MRI helps in a better identification of the fetal anomalies [1]. Unlike ultrasound, it is not operator dependent. Also, it can be very helpful in cases where there is severe oligohydramnios, thus preventing adequate visualization of the fetal parts on ultrasonography. Fetal MRI along with prenatal echocardiography allows optimal assessment of cases with Cantrell syndrome. These modalities may improve our view of prognosis, but they are more crucial for preoperative planning after the first trimester for cases deciding to continue the pregnancy [4]. 3D CT reconstruction also helps in important structural information, measurements and visualization of critical anatomic details in a case of POC which has been decided to be terminated medically [2].

POC is a complex syndrome with a very poor prognosis and medical termination of the pregnancy is advised in most of these cases.
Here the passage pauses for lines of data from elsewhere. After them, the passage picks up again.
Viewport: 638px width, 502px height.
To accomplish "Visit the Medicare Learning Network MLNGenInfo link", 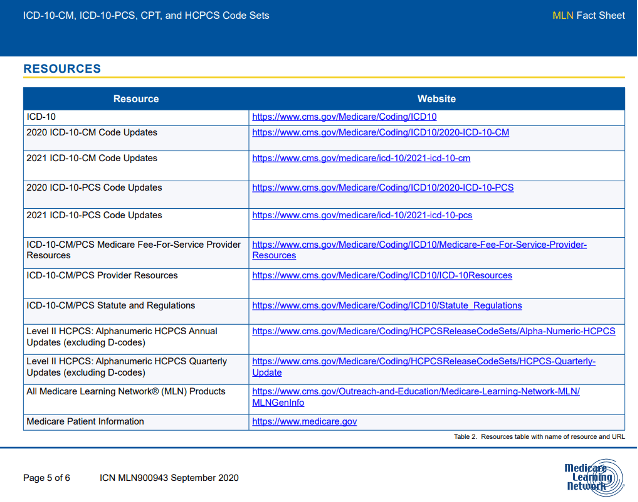I will 415,391.
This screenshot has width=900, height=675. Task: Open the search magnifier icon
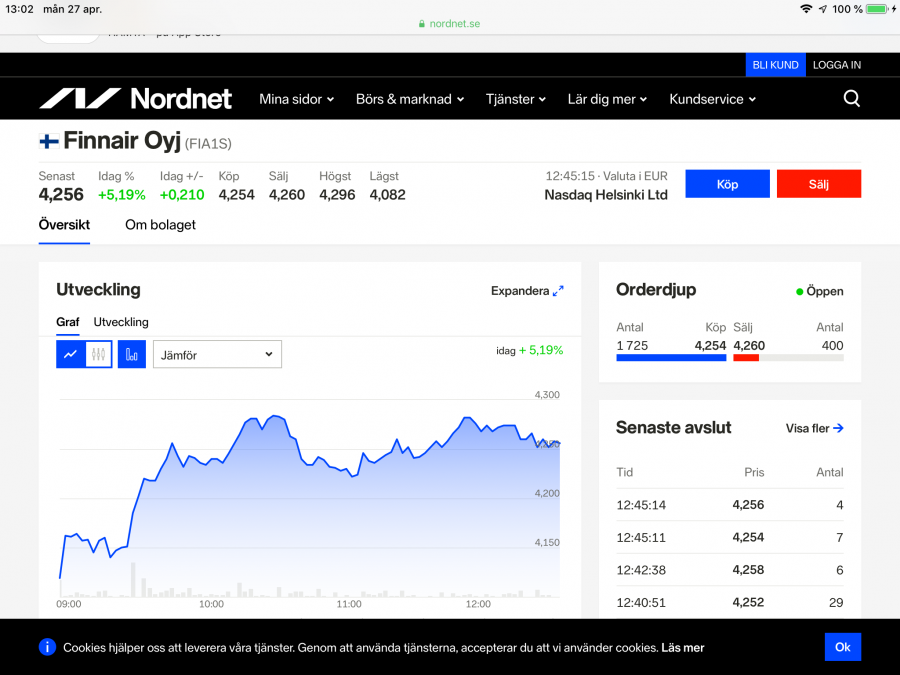[851, 98]
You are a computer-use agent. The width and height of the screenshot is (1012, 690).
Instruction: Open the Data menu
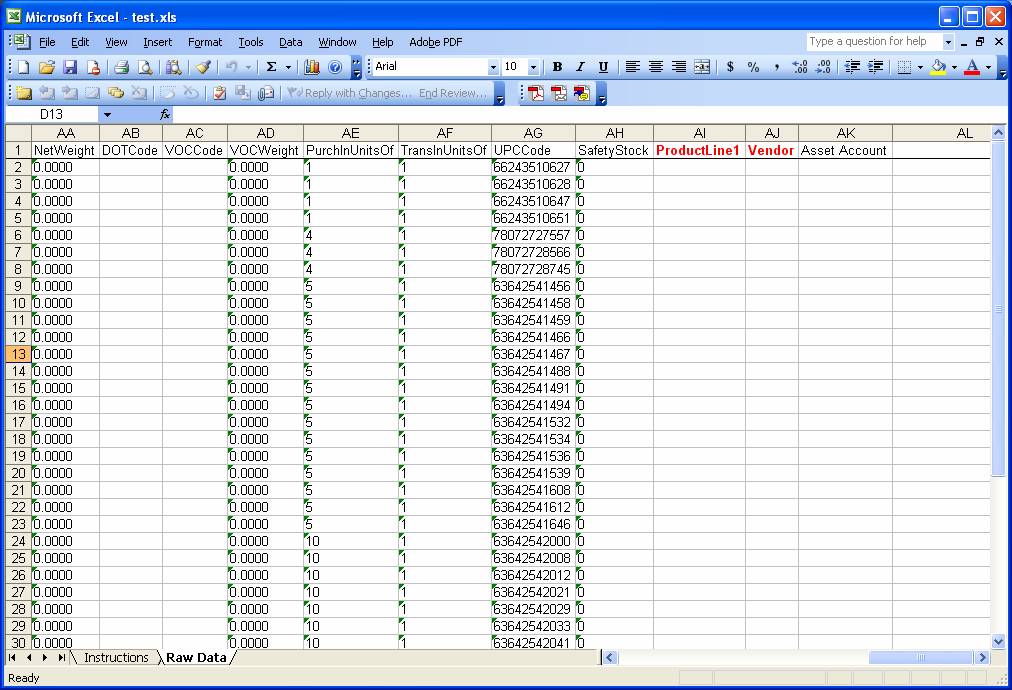[290, 42]
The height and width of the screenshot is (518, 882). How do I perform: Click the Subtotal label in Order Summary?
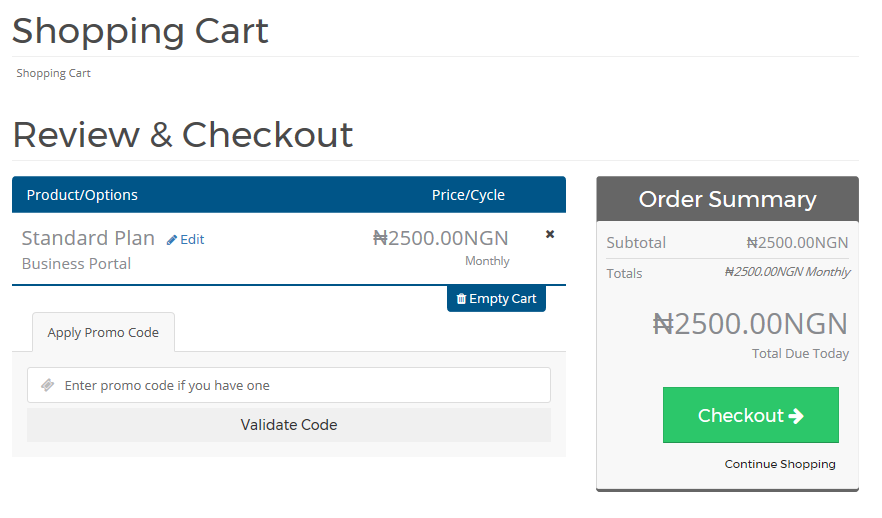[x=636, y=243]
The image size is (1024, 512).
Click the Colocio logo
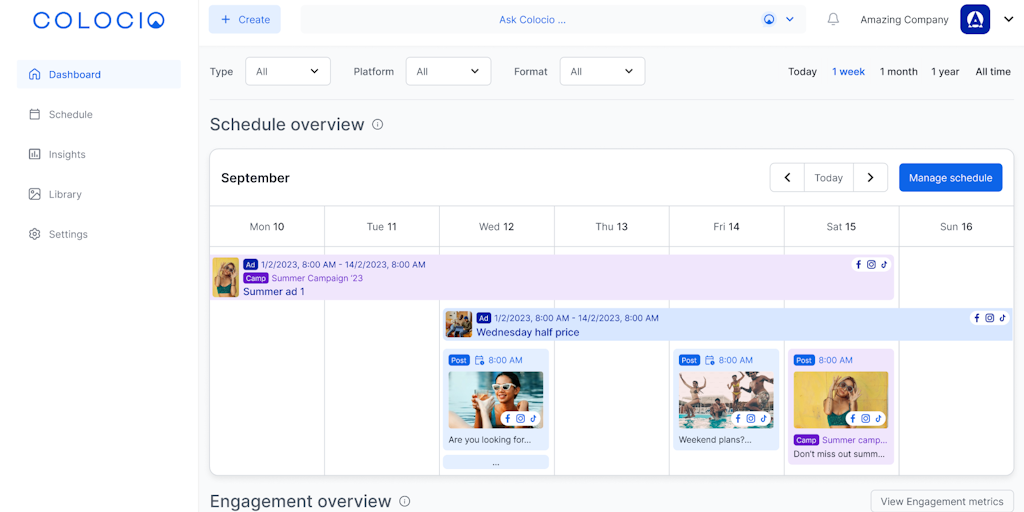(99, 20)
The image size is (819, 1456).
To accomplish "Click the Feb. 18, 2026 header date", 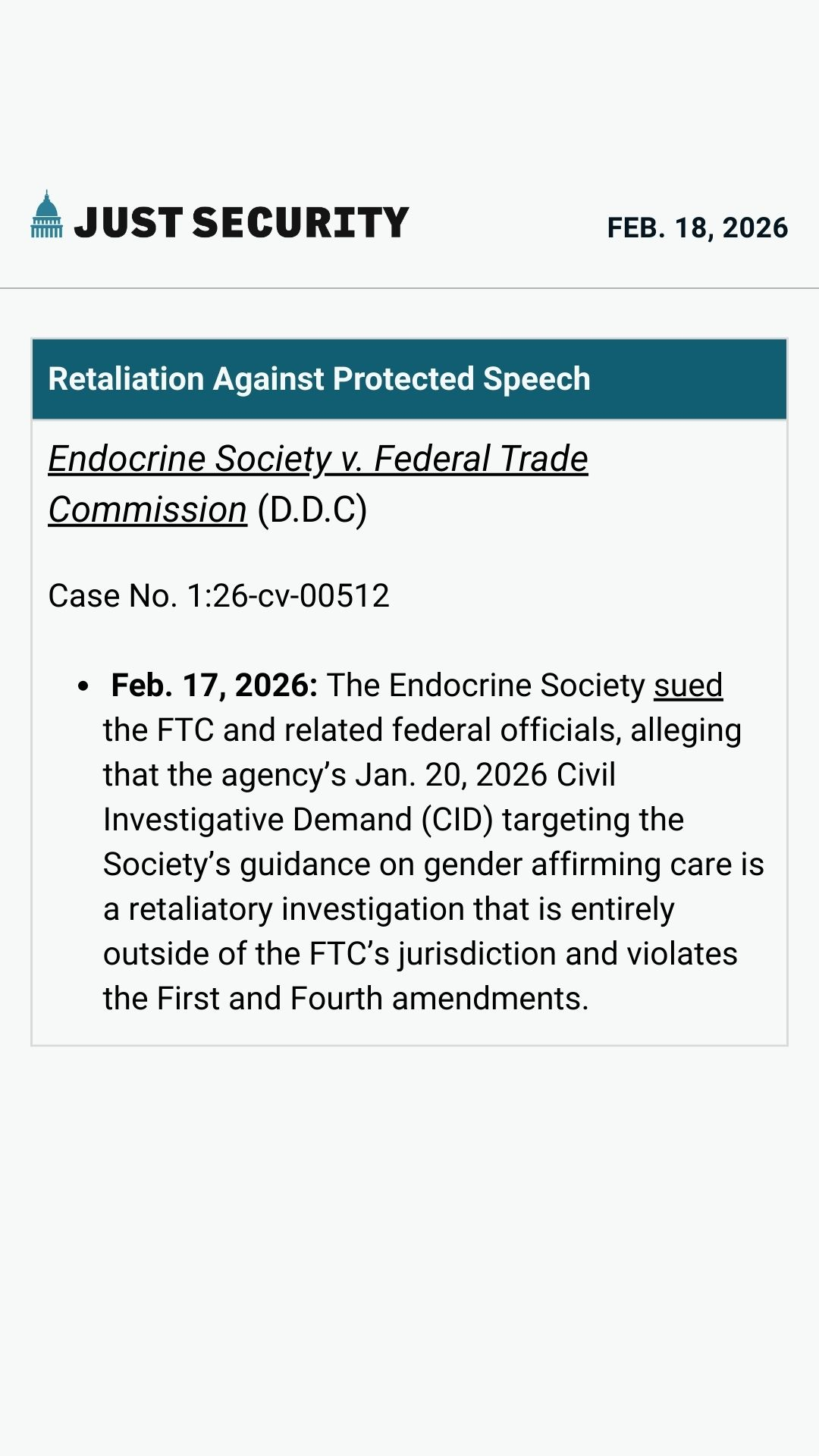I will pyautogui.click(x=697, y=228).
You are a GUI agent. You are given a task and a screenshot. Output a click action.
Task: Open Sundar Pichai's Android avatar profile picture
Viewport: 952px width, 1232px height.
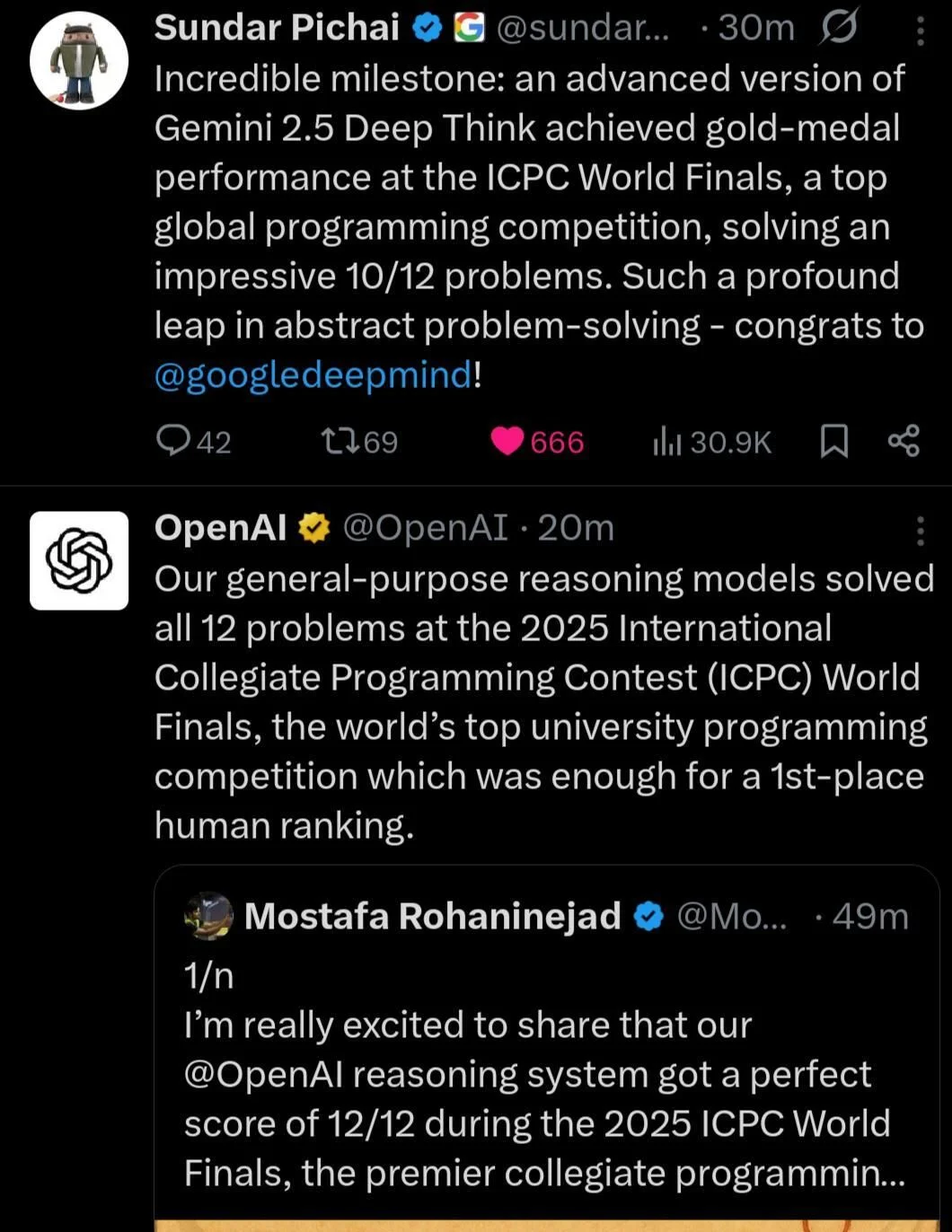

In few cases where medical termination of pregnancy is not opted, the management mainly depends on the severity of the intracardiac anomalies and the size and contents of the omphalocele defect. Surgical correction of the abdominal wall defect is done in less complicated cases. In complicated cases of POC with ectopia cordis, surgical correction is often difficult due to hypoplasia of the thoracic cage and inability to enclose the ectopic heart [3].

The main differential diagnosis of POC is the omphalocele-exstrophy-imperforate anus-spinal defects complex (OEIS complex), which comprises of omphalocele, bladder exstrophy/cloacal exstrophy, an imperforate anus and spinal anomalies like kyphoscoliosis or hemivertebrae. However, OEIS can be easily differentiated from POC as the location and internal anatomy of the cardia as well as the sternal and diaphragmatic anatomy is normal in OEIS complex. Isolated cardiac ectopy, ectopia cordis associated with amniotic band syndrome body stalk abnormality and isolated omphalocele can also be easily differentiated from the more complex POC.

Conclusions

Pentalogy of Cantrell (POC) is an extremely rare and complex syndrome of numerous fetal anomalies but should always be borne in the mind during the ultrasound evaluation of either of an omphalocele, ectopia cordis, distal sternal defect, pericardial defect, anterior diaphragmatic defect or intracardiac anomalies. Ultrasound is a valuable, safe, nonionizing, cost effective, widely available, and easily reproducible imaging tool for diagnosis of POC. There is a wide spectrum of ultrasound associations of POC including neural, pulmonary, gall bladder, splenic, adrenal, renal and vesical involvement. Ultrasound should always be the primary mode of diagnosis in POC because although Magnetic resonance imaging (MRI) can help in better delineation of fetal anomalies, it does not significantly alter the course of the pregnancy or the management of POC.